To build a broad understanding of cooking and event planning experiences, we investigated businesses that serve these needs.
We visited cooking-related stores: Sur La Table and Bed Bath & Beyond for kitchenware, Whole Foods for grocery shopping, and Barnes & Noble for recipe and event planning books. During these excursions, we observed how food-related objects and information are handled in the physical world.
Many shoppers at Whole Foods constantly scanned shelves and scrutinized product labels. Shoppers frequently picked up and handled products, especially when selecting fresh produce. Handheld Artifacts
Many shoppers brought physical shopping lists to the store, whether handwritten or printed out. Planning
Sur La Table and Bed Bath & Beyond both provided plenty of goods to aid in cooking, but neither contained much relating to the needs of a cook hosting a complex meal. Barnes & Noble displayed many recipe books but much less relating to event planning. Event-oriented books typically contained sample menus and sometimes included multiple lists of ingredients for various party sizes, as well as time frames outlining when to begin tasks and food preparation. Recipes
Shoppers browsed through the recipes section while they shopped for food.

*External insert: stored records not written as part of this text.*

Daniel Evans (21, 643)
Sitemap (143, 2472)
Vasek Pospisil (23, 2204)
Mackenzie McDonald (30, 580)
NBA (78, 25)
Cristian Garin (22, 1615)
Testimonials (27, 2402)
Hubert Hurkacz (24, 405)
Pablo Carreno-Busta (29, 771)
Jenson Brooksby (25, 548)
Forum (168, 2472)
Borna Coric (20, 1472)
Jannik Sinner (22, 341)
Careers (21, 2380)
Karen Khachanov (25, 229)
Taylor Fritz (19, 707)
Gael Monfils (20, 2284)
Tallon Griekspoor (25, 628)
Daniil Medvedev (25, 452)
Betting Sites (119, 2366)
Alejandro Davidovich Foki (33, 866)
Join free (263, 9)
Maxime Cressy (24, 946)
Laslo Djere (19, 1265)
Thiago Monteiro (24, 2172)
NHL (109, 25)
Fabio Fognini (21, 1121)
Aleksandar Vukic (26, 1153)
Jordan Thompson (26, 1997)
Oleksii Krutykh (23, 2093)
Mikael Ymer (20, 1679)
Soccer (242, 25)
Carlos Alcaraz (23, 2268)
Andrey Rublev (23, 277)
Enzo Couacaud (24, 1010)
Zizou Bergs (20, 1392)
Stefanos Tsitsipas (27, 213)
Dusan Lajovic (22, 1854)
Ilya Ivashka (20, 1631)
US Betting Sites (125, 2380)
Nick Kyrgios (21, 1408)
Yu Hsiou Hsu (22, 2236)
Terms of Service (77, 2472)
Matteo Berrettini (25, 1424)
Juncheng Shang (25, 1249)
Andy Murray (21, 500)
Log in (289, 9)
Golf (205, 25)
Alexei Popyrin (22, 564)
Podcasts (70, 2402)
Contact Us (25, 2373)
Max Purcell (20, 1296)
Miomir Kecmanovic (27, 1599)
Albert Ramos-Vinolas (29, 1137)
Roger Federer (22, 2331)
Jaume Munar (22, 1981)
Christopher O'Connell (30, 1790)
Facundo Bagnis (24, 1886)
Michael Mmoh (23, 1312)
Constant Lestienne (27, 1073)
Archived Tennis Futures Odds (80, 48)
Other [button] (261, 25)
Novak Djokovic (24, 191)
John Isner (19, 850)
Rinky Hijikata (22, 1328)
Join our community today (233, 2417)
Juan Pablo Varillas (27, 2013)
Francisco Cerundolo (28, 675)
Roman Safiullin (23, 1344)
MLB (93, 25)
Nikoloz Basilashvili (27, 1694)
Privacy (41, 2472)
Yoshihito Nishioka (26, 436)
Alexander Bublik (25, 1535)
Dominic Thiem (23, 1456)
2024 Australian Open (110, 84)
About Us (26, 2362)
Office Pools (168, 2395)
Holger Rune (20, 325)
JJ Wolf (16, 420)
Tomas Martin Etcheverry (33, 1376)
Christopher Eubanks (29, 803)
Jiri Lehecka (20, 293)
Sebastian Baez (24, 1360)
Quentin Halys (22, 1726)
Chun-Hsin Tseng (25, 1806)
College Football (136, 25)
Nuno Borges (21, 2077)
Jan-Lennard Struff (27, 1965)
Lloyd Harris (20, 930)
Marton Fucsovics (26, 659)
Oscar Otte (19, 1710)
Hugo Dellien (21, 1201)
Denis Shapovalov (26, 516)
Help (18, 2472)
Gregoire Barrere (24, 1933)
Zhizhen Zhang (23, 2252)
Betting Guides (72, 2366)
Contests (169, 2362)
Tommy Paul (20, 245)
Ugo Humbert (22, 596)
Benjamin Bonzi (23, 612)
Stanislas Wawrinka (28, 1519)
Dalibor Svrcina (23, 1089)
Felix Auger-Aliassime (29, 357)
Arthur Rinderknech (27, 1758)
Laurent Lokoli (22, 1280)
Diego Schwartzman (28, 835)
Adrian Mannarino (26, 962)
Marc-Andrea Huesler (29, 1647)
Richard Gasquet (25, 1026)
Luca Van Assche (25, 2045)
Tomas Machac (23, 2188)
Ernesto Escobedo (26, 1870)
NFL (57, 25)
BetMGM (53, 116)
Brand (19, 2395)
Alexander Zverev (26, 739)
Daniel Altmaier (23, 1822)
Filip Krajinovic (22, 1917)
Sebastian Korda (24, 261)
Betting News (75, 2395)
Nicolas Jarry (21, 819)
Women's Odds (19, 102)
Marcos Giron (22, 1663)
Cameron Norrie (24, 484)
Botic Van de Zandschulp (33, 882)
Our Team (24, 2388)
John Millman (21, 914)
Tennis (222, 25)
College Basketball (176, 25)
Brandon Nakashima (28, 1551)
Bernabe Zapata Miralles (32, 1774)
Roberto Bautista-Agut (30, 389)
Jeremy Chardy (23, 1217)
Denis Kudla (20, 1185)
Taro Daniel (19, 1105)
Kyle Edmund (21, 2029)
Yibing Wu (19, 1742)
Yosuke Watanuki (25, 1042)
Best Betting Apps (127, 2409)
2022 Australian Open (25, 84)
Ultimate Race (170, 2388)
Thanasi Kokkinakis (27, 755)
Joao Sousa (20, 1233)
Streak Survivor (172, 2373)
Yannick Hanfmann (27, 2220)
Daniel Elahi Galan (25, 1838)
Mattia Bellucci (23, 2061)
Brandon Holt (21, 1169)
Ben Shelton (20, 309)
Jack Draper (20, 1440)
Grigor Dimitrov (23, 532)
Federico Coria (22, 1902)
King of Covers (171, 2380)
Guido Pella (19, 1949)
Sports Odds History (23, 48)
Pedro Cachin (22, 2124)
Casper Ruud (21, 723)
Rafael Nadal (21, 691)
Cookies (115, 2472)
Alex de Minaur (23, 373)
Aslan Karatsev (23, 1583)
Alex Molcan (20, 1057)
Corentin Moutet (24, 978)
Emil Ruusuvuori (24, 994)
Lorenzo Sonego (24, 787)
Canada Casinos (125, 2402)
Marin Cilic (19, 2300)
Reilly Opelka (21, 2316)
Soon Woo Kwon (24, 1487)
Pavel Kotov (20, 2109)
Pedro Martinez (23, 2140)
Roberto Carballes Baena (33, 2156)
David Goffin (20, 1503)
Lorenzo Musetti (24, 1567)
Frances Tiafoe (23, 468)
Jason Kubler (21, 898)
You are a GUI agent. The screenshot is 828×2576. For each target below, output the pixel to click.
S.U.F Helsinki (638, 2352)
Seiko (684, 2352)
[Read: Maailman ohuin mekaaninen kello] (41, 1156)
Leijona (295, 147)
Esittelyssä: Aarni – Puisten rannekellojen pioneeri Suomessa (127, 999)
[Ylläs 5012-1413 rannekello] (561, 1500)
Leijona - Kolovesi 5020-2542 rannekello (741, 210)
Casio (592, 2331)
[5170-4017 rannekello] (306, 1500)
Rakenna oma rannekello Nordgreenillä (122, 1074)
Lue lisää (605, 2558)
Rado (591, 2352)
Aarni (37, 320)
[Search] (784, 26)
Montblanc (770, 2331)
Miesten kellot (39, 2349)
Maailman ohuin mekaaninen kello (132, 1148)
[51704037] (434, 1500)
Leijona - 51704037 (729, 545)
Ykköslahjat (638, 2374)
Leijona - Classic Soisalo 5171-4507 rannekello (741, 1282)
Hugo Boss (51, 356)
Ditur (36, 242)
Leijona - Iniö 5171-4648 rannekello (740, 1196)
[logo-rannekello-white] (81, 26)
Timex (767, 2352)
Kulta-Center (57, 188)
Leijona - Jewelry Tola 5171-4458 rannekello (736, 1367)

Contextual Recipes: Whole Foods provided lists of recipes next to foods to help shoppers learn about the usages of the ingredients. Design Insights
Recipes need to be usable in the context shopping so people can check ingredients off as they go.
Side-by-side comparisons are integral to the shopping experience.
Support distinctions between different types of groceries so that shoppers know what to use. (fresh vs dried, peak freshness).
Recipes need to be printable.
Help cooks scale recipes up or down.
Guide users in planning the timing of the many tasks involved in planning a large meal.